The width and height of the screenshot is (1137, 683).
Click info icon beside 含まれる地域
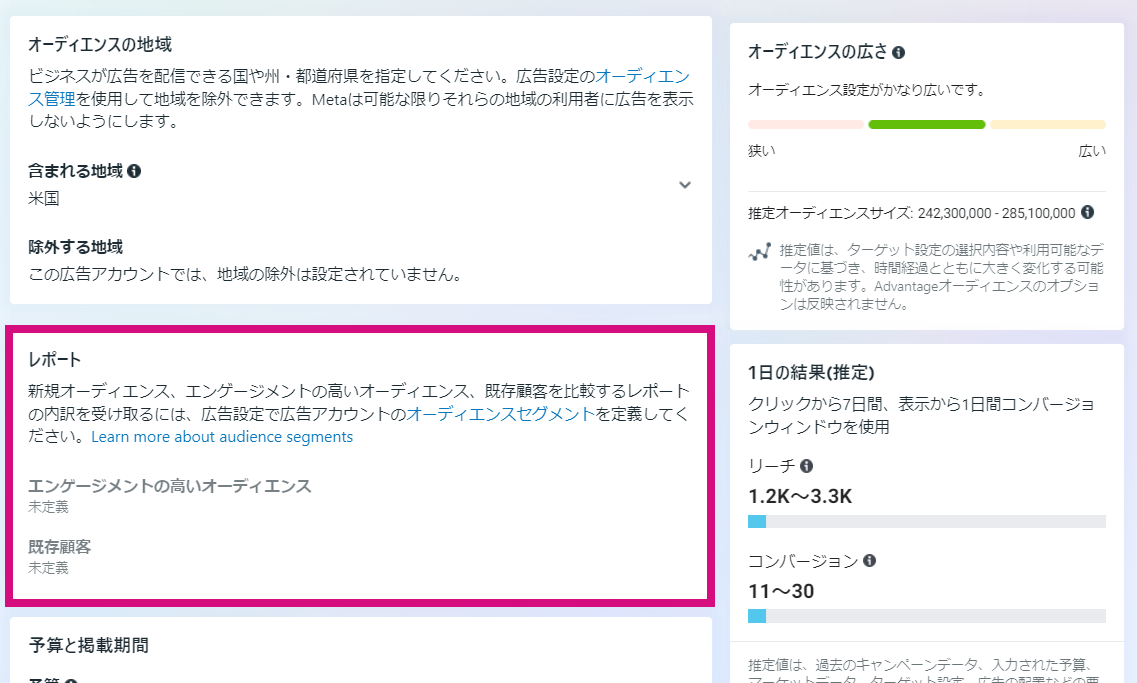coord(134,171)
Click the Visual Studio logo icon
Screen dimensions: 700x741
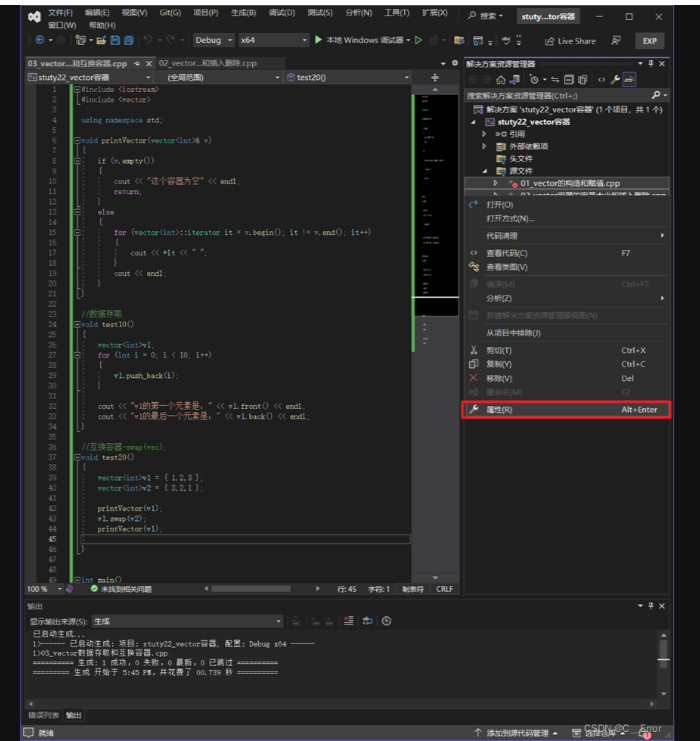coord(35,16)
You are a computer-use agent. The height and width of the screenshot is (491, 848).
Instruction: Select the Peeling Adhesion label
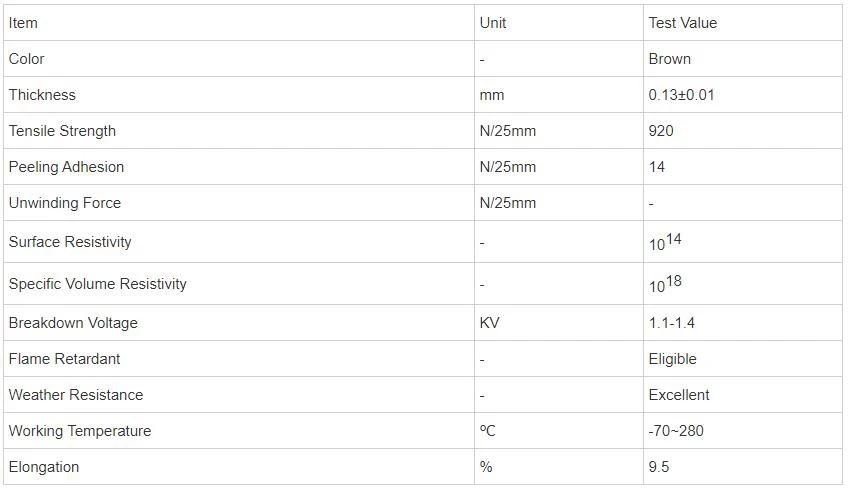[67, 167]
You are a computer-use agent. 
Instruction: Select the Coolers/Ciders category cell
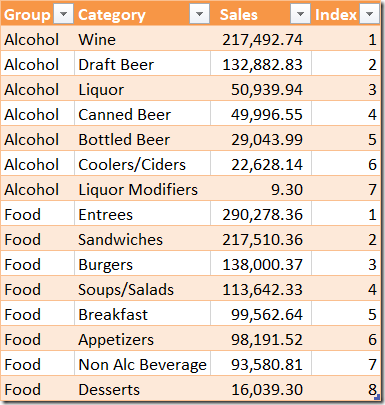tap(142, 164)
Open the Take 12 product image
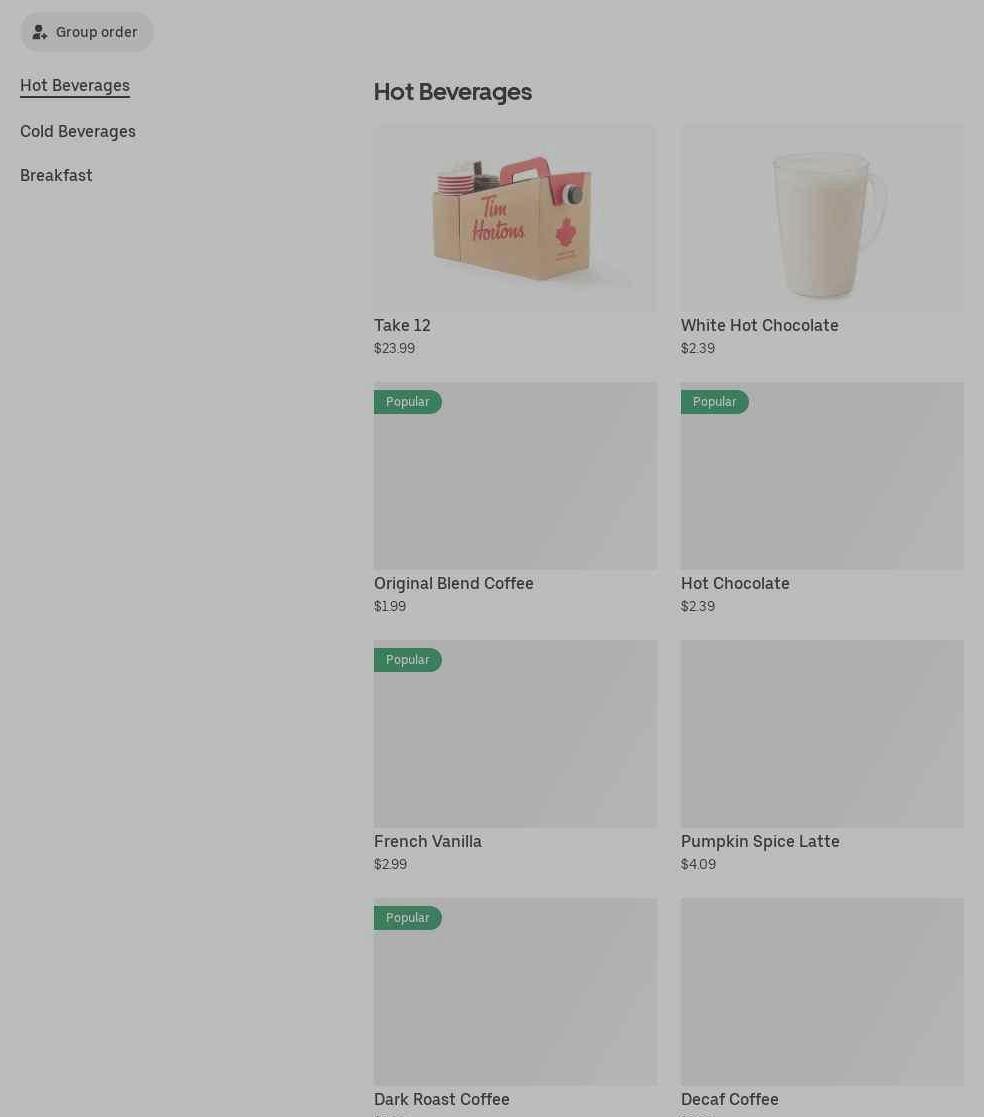 (515, 218)
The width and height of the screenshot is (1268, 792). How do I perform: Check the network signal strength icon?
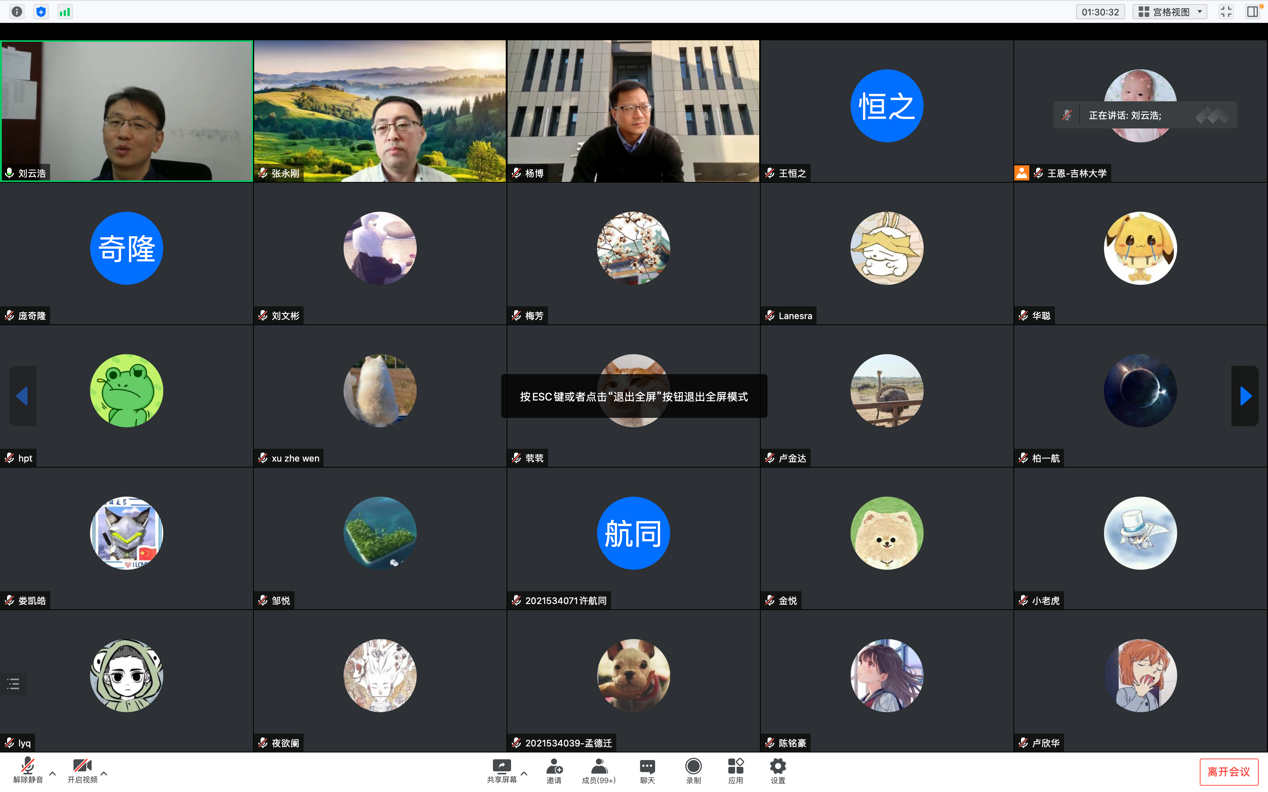click(x=65, y=12)
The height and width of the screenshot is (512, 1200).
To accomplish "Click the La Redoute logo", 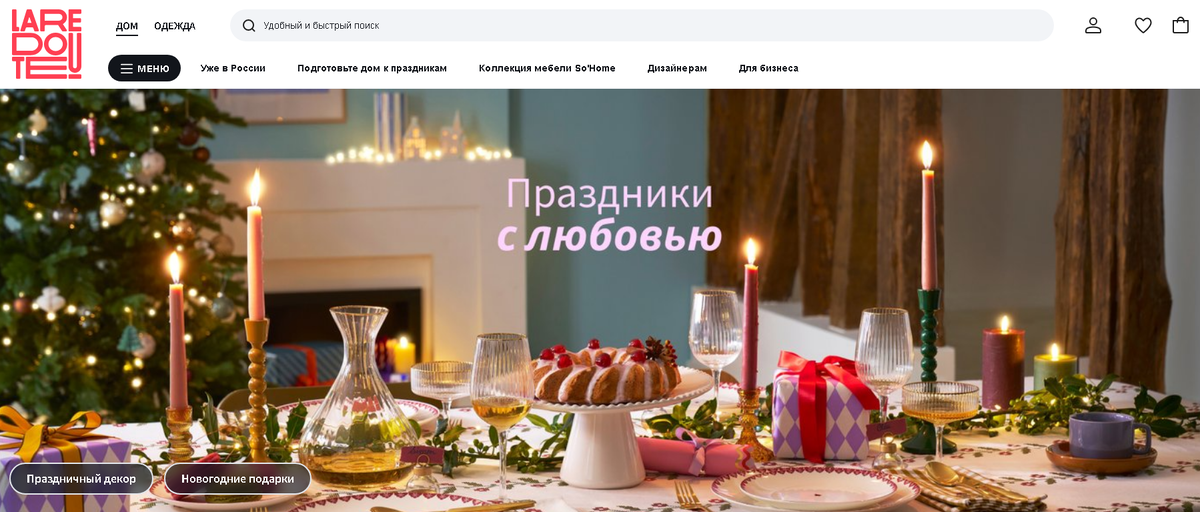I will tap(46, 44).
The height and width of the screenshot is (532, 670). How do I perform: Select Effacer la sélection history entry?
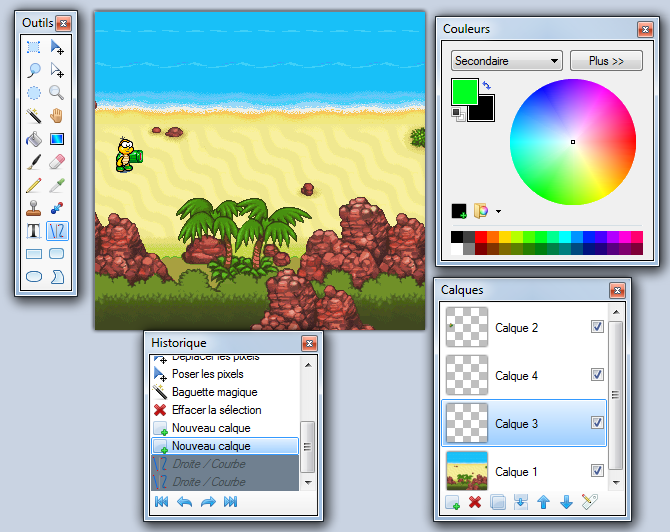tap(216, 410)
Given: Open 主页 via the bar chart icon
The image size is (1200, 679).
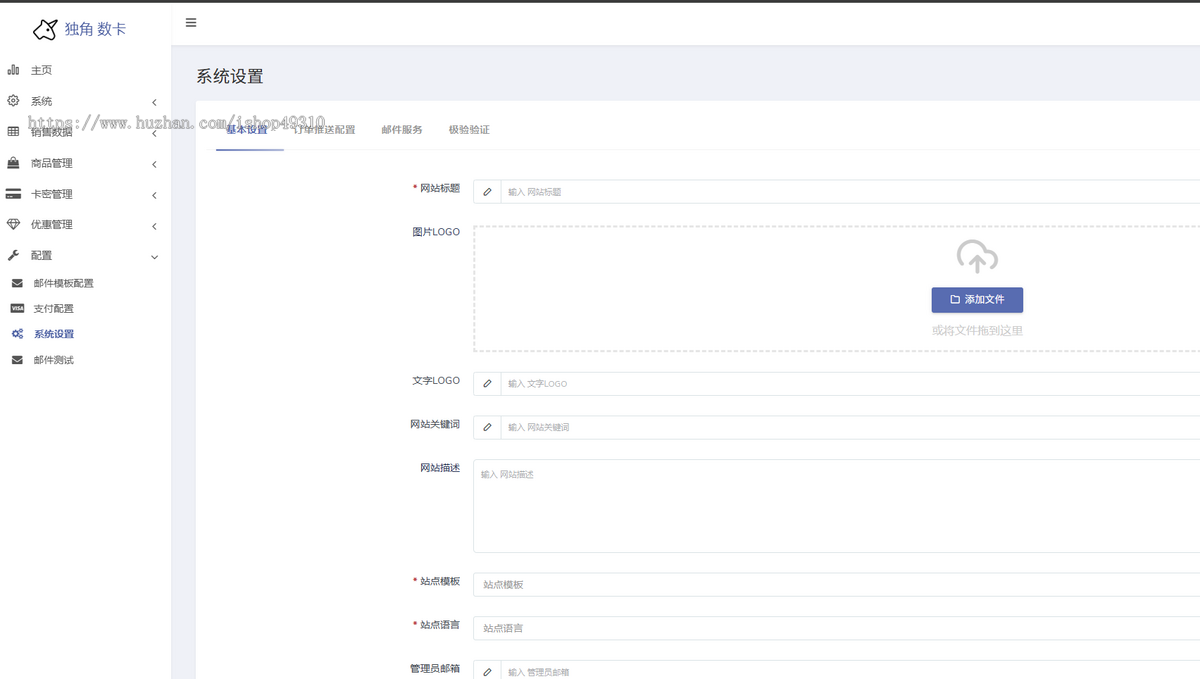Looking at the screenshot, I should click(13, 70).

**TASK GOAL**:
Using the records above, copy exactly and only the lines from the line with "The height and width of the screenshot is (532, 670)." through the end, both included; leave every picture out.

**TASK OUTPUT**:
The height and width of the screenshot is (532, 670). How do I perform: Select Effacer la sélection history entry?
tap(216, 410)
Given: Open 主页 via the bar chart icon
The image size is (1200, 679).
Looking at the screenshot, I should click(13, 70).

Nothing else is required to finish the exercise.